DM2000 Interactive I: Inspiring example of interactive art

COS × Studio Swine | New Spring

New Spring is an interactive installation and multisensory experience. The installation is a tree-like structure that releases bubbles containing a white mist. As the bubbles fall, it bursts when in contact with the human skin but bounces against the ground that is covered with a cloth like material. Additionally, the bubbles can be held by one if they wear the special gloves provided.

The work is said to have referenced the chandeliers of Milanese palazzos. It was also inspired by the cherry blossom festival in Japan.

“Inspired by the famous cherry blossom festival in Japan, the installation is designed to create a special moment that brings people together. A fleeting shared experience that evokes a sense of the changing seasons.”

— Studio Swine

The artist also mentioned that the work is minimalist and can be interpreted in many ways so I came up with my own interpretation.

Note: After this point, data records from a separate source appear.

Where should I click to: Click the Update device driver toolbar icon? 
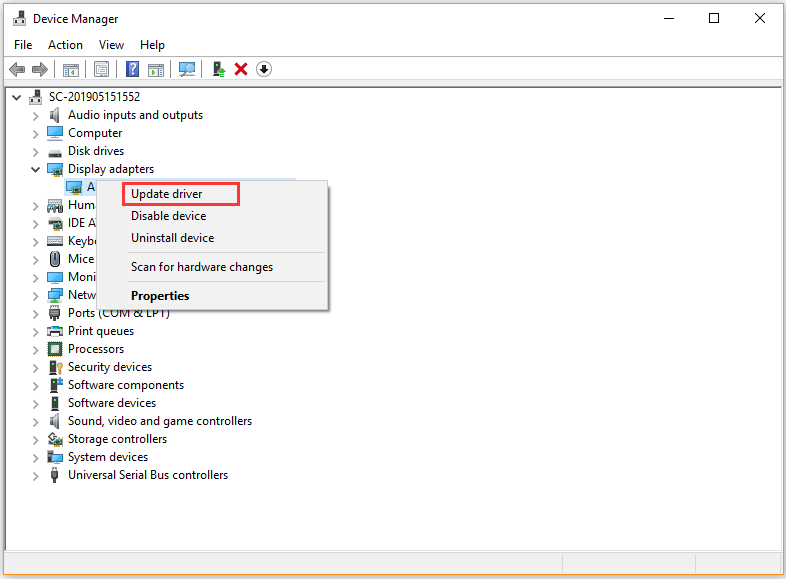click(x=219, y=69)
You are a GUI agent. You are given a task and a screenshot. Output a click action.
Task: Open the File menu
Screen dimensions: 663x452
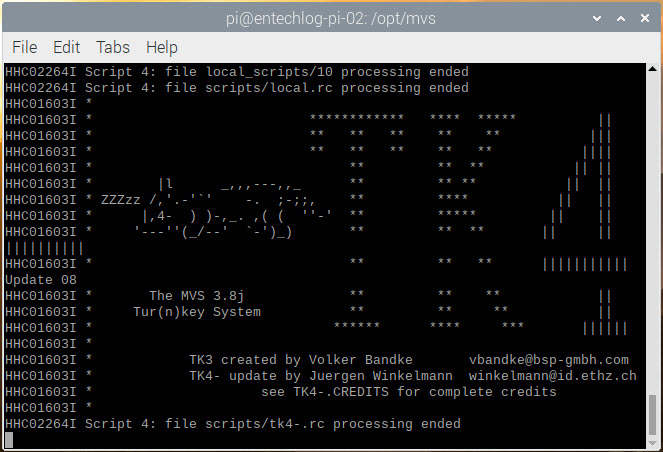pos(25,47)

I think that this artwork portrays the interaction between people and the environment — the skin represents humans and the bubbles represent the environment. The bubbles do not burst so quickly if they are left untouched and fall to the ground. But the moment it touches the skin, it bursts and the white mist in it dissipates into the air. Just like the bubbles, the environment is slowly being destroyed by us but what if we wear those special gloves and handle the bubbles with care? If we put in a bit more effort to protect the environment, we can enjoy it for a longer period of time, like the bubbles.

Overall, I really like this interactive installation as it brings people together and it brings back the memories of playing with bubbles as a child. It engages both the young and the old and is quite a therapeutic experience that I would like to experience myself someday!